Who Owns the Soccer Field? A Parable of Gentrification, Law and Economics

October 17, 2014
This past week, the following fascinating video made the rounds on social networks:

Here’s what happens. The Mission soccer field in San Francisco is run by a long tradition of pick-up soccer, by which teams of seven play each other in turn. But recently, the San Francisco Parks and Recreation department joined forces with the private City Fields Foundation to create an app that allows reserving the field — for a fee. In the video, the neighborhood kids playing on the field confront a group that has shown up to play with a permit, and a conversation ensues.

The Mission District has been at the epicenter of a big population migration into San Francisco. The tech boom has brought young, high-income newcomers into traditional neighborhoods, fueling the real estate market and creating a rental migration, complete with evictions of long-time residents. Other changes have included the proliferation of private corporate transportation into the South Bay, and changes in how companies offer all services on their premises, blurring the life/work divide and seeping energy from local businesses.

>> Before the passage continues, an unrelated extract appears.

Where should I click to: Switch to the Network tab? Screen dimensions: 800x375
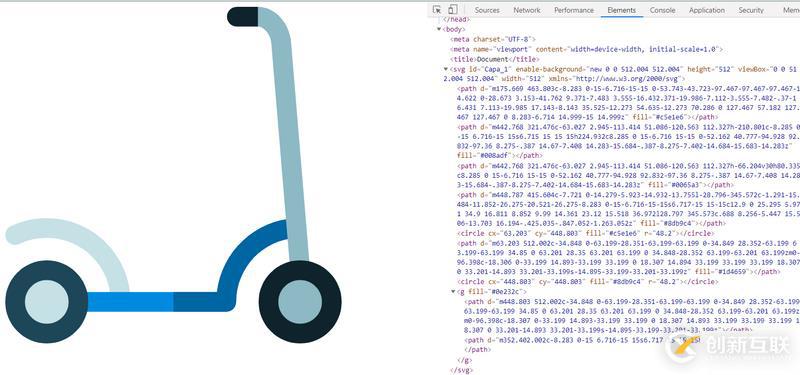tap(527, 10)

Both groups of soccer players — the old-timer neighborhood residents and the newcomer residents — are laying claim to the soccer field, and they are doing so from two very different perspectives about law: fairness, merit and the public good.

The old-timer pick-up system is based on communal enjoyment of the field. The teams play each other in turn, with the losing team ceding the field, until the last game is held between the two winning teams. This is a system based on tradition, on an understanding of sharing based on game quality, and on an assumption that the field, as a public good, belongs to everyone all the time. But it is also based on tradition: “This field has never been booked,” says one of the old-timer players.

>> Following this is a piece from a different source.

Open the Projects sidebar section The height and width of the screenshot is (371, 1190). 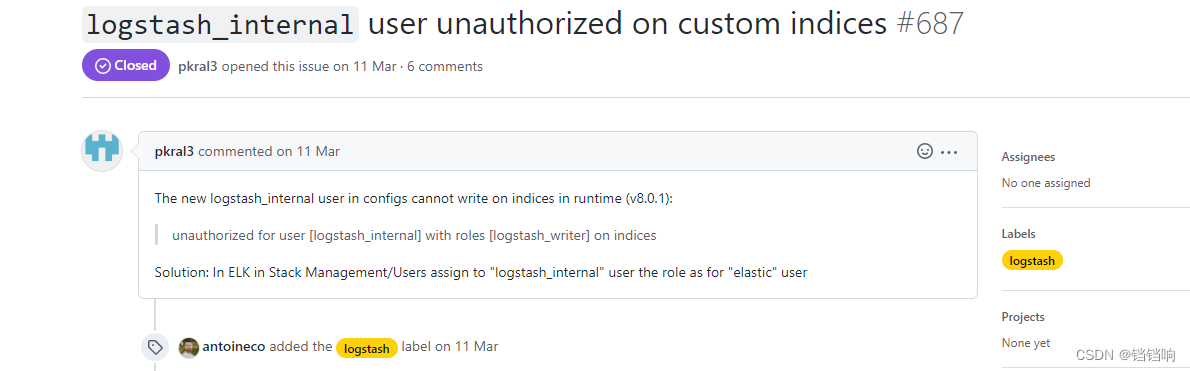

The new system is based on an understanding of the court as a resource that can be shared by one group to the exclusion of others, and rather than giving the field away on the basis of quality of game, the egalitarian system of reservations through the app is supposed to even the playing field. It also encourage an optimization of the space use. But this presumed level playing field is not so level when taking into account that the use of the court is monetized, giving the “haves” an advantage over the “have nots.”

In 1960, economist Ronald Coase wrote a groundbreaking paper called The Problem of Social Cost. The paper examines a hypothetical example: A rancher and a farmer, trying to negotiate a fencing solution that would prevent the cattle from getting into the farm. Regardless of whether the county advocates “open ranch,” which requires fencing the farm, or “closed ranch,” which requires fencing the ranch, the farmer and the rancher would probably negotiate between themselves a compromise over the fencing costs. From this emerged a general principle, now known in economics as the Coase Theorem: In a world devoid of barriers preventing them from doing so, people will negotiate and reach a solution that distributes resources in the most efficient way, regardless of the way the legal regime allocates rights. (This was one of the ideas that pioneered what is now known as the law and economics movement.)

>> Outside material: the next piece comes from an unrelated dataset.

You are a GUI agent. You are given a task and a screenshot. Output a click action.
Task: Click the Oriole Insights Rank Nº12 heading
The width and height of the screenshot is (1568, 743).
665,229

Sociologist Robert Ellickson found Coase’s ideas interesting and wanted to test them empirically, on real ranchers and farmers. He traveled to Shasta County and interviewed the residents about their patterns of negotiation and dispute resolution. Ellickson found out that the neighbors in Shasta County did, indeed, manage to bargain within themselves without involving the law; he even named his book Order Without Law.

But the Coase Theorem had limits. It only worked in the context of close-knit communities; whenever strangers were involved in a dispute, it was more difficult to reach a solution without involving law.

Indeed, unfamiliarity and different value systems pretty high barriers. And, in this case, the dispute occurs against the backdrop of a seismic change in the city’s social and economic makeup and character. For many of the old timers on the soccer field, the dispute over the two systems is merely an illustration of the hopelessness and despondency involved in seeing one’s neighborhood changing before one’s eyes. And yet, the old timers try to negotiate a solution, and they try to incorporate the newcomers into the existing informal regulatory scheme.

The newcomers, who evoke less sympathy in this video — partly because of their age, and partly because of their privilege — seem genuinely surprised to hear that the rental fee they paid electronically does not, in reality, buy them possession of the field. A charitable interpretation of their reaction might have something to do with their newness in the neighborhood; incorporating oneself into an existing social system and accepting its patterns of informal regulation and social control is not easy, certainly not when one works an hour away for many hours and spends little time in the community.

There are, of course, less charitable explanations, and the commentary on social networks usually assumed those. But San Francisco has always been in a process of change, and incorporating new people has always involved a certain amount of give-and-take. Here’s hoping that, in time, the newcomers will get to know and respect their neighbors and their ways, and that the transactional costs of interacting, bargaining and reaching an agreement will be reduced enough to allow everyone to enjoy an afternoon of soccer.